What’s worse: Carpenter was never the same after “Memoirs”. I don’t know if it was just the experience, or Chevy Chase, but this is the first time he drops the ball and never quite picks it back up again. That’s pretty serious if you think about it. I have this idea that for better or worse, there will never be a great IMM. No filmmaker can save it from itself, in other words. It will even take down a filmmaker’s career along with it just to prove its point.
There are ridiculous challenges to overcome in an IMM. The biggest is special effects. If they don’t seem convincing, which they do not here, then there’s your first problem. I couldn’t suspend disbelief for a second, especially when objects dance in mirrors, curtains are pulled by themselves or chairs demonically recline without anybody in them. The digital effects don’t convince, and the practical ones don’t either. It’s an awkward position to be in as an audience, but imagine how bad it is if you’re a filmmaker trying to make it play. Panning around a room with someone invisible occupying it isn’t as interesting as you might think. There’s no reason we need to have scenes that literally lack life in them. This movie’s about a guy who’s invisible to other people, not to us. And Carpenter never gets around the trouble this brings. It results in the equivalent of dead on-air radio time.
Another hurdle to overcome is Chevy Chase. I won’t knock him at all as an actor. I think he’s one of the funniest guys around, and I love most of the “Vacation” movies (I watch Christmas at least once a year with my family). I was intrigued by the decision to cast him in a more serious role. I knew he wouldn’t play it entirely straight.
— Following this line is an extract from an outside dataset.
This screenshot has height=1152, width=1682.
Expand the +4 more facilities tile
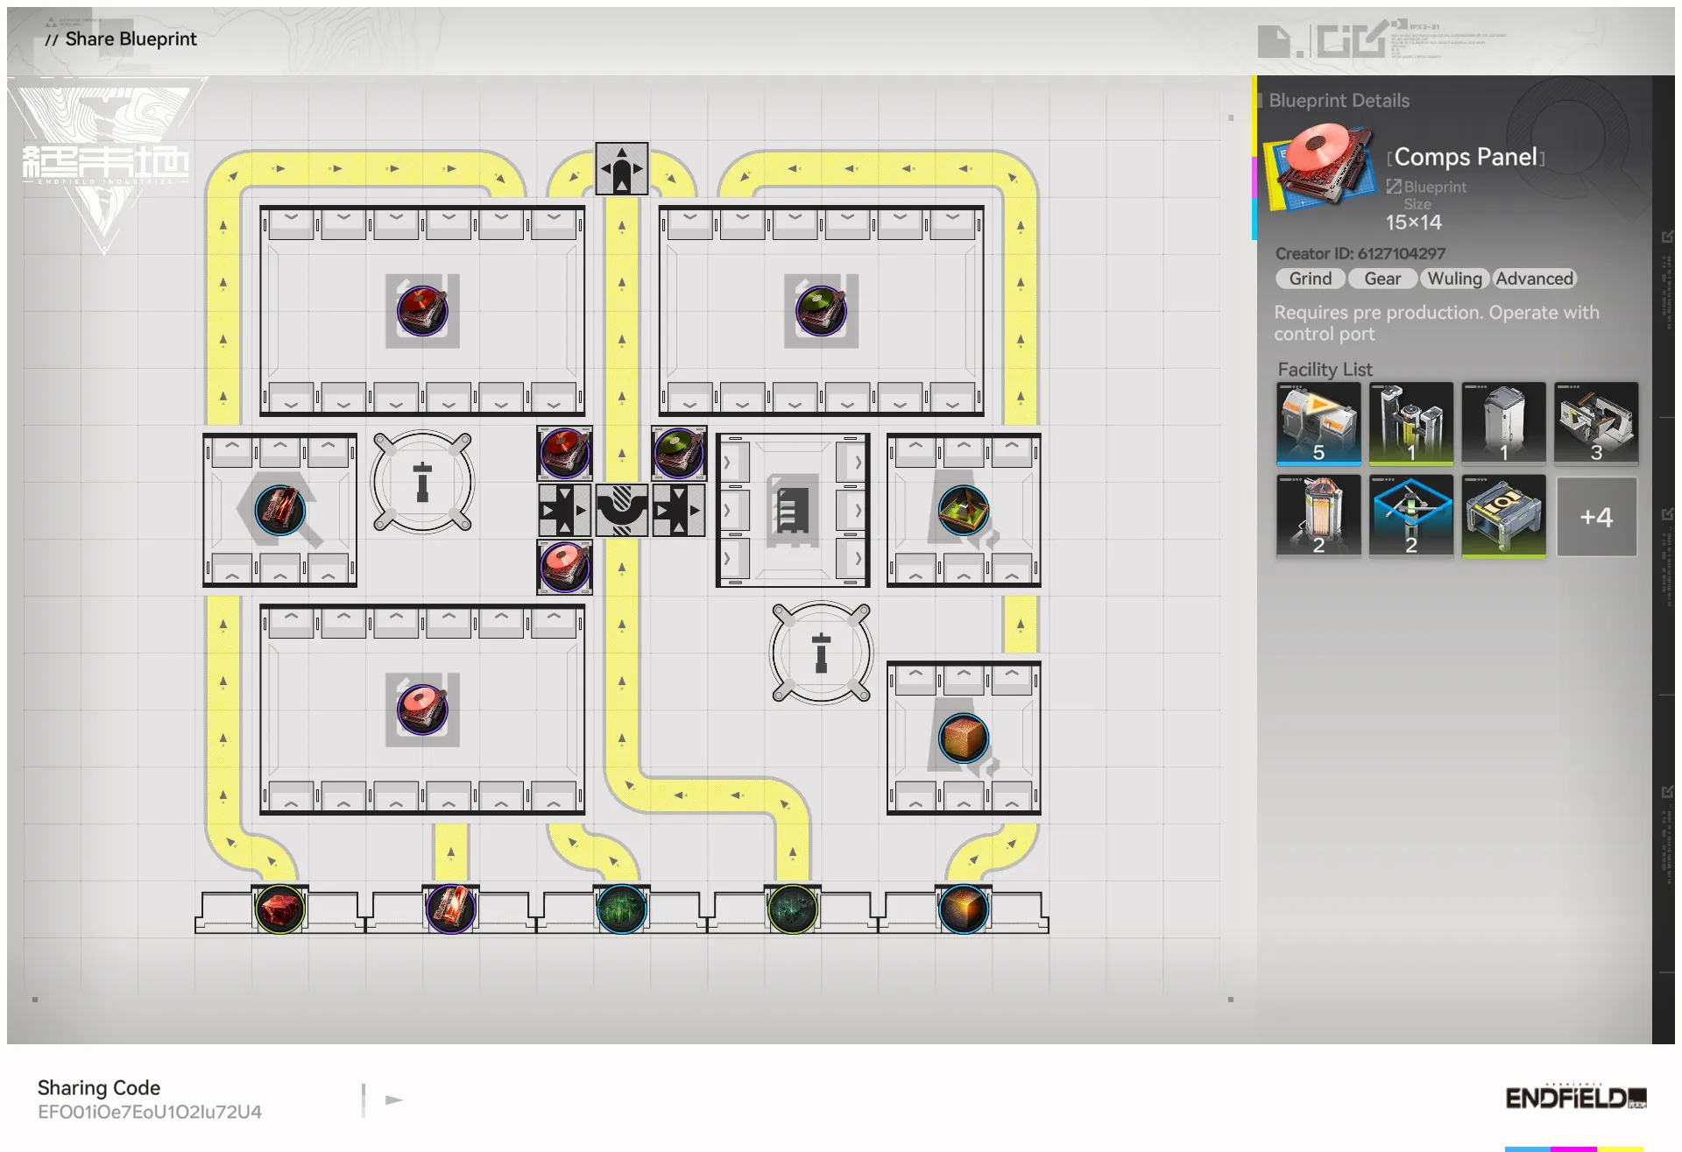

He brings a levity to everything he does. His character isn’t the weird type that’s going to spy on naked girls or commit crimes. This isn’t a story about a good guy gone bad because he’s invisible. It’s a story about a guy who’s invisible even before he’s invisible. I think that’s even a line from the movie. The only downside to the casting of Chase is that he brings a lot of leg room for comedy, which results in some strange shifts in tone. It’s a comedy, but then it’s a drama. Tonal back-and-forth swinging like that was not good for me especially since I was trying to keep those mini quiches from making a reappearance.
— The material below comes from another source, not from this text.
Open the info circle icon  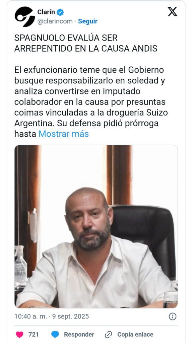click(173, 316)
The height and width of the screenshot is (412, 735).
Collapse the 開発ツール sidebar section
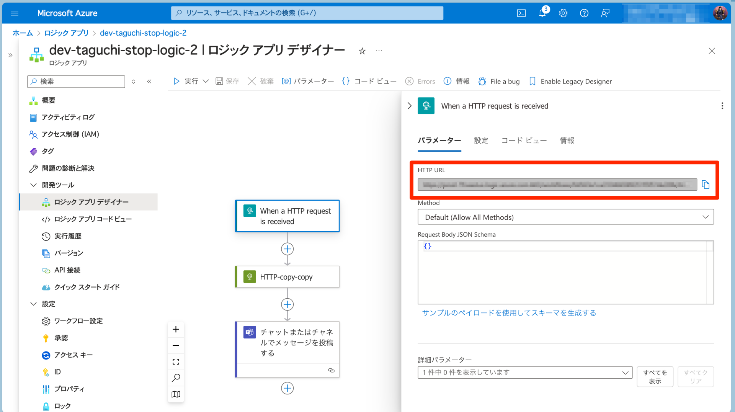coord(34,185)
One good example of this is the scene where Chase is eating dinner with Darryl Hannah. She’s put makeup on his face so he can be himself in public. When he wipes his mouth after eating he accidentally rubs some of the makeup off. It looks horrifying, but it was played for laughs.
See for yourself:
Maybe Carpenter was just applying strategies from “They Live” to this project. But in that one he made drama and humor both tongue-in-cheek. All I’m getting from this one is teeth-in-cheek and it’s a little creepy.
The third hurdle: Script. It has to be the dullest, least interesting story anybody could have created. And William Goldman is the credited sole screenwriter. The same guy who wrote “Chinatown”, “Princess Bride”, “Misery”, “All The President’s Men”. He wrote the book on screenwriting. Literally. After watching the movie I still don’t grasp the mechanism that turned Chase invisible, why Sam Neill’s character kept chasing him so aggressively after he knew he wasn’t going to cooperate, and why anybody expected the audience to give a damn about it anyway. Not even the irrelevant appearance of Stephen Tobolowosky made it any easier to swallow.
I guess I need to read the book it was based on, because Goldman sure as hell didn’t provide enough interesting scenery to chew on.
I’ll give the script one thing. There’s a scene where Chase’s character is hiding out at his friend’s beach house. They come by for an unexpected weekend retreat.He eavesdrops on their conversations and keeps an eye on one of the guys who’s trying to creep on Darryl Hannah. The sequence captures a light tone that I mistakenly thought the entire movie could sustain. So amid a lot of extraneous, boring scenery there is one moment where the film comes to life.